Some (old) servers have magic_quotes enabled. That means that all external input is altered to (supposedly) escape it in order to be injected in a MySQL query. So O'Brian becomes O\'Brian. This was an early design decision by the PHP team that proved wrong:
You don't always need to inject input into database queries
Not all DB engines use back slashes as escape char
Escaping single quotes with backs slashes is not enough, even for MySQL
Your server security relies on a PHP setting that can be disabled
So it's way better to code without magic_quotes. The problem comes with redistributable code: you cannot know if the server will have magic_quotes enabled or disabled. So you can use get_magic_quotes_gpc() to detect it they're on and, if so, use stripslashes() to (try to) recover the original input.
I'm totally aware of the aberration of Magic Quotes in PHP, how it is evil and I avoid them like pest, but what are magic_quotes_runtime? From php.ini:
Magic quotes for runtime-generated
data, e.g. data from SQL, from exec(),
etc.
Is is something I should check if ON and turn OFF with:
set_magic_quotes_runtime(false);
Is it often ON by default? I know it's deprecated in 5.3.0 and removed in 6.0.0 but since my script support 5.1.0+ I would like to know how to handle this in "legacy" PHP (if it's relevant).
Edit: To make things clear I want to exit('Turn OFF Magic Quotes'); when Magic quotes are ON. I'm not relying on them!

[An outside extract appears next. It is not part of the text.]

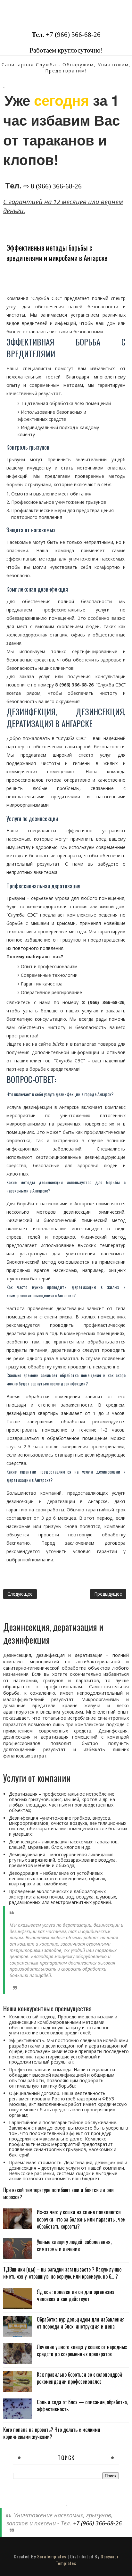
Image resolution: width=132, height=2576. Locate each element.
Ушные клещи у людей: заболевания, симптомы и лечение (74, 2245)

If magic_quotes_runtime is enabled, most functions that return data from any sort of external source including databases and text files will have quotes escaped with a backslash. If magic_quotes_sybase is also on, a single-quote is escaped with a single-quote instead of a backslash.
http://www.php.net/manual/en/info.configuration.php#ini.magic-quotes-runtime
If magic quotes are ON, php will automatically escape quotes coming in POST or GET variables and automatically un-escape them when pulling data out of a database for example.
If you use things like addslashes(), mysql_escape_string() or mysql_real_escape_string() with magic quotes on, you'll end up double-escaping quotes.
The reason it's evil is the same reason addslashes() and mysql_escape_string() are evil - because it doesn't capture every possible method of putting a quote in a string. It gives you a false sense of security in thinking that you don't have to worry about escaping quotes anymore when in reality you still do.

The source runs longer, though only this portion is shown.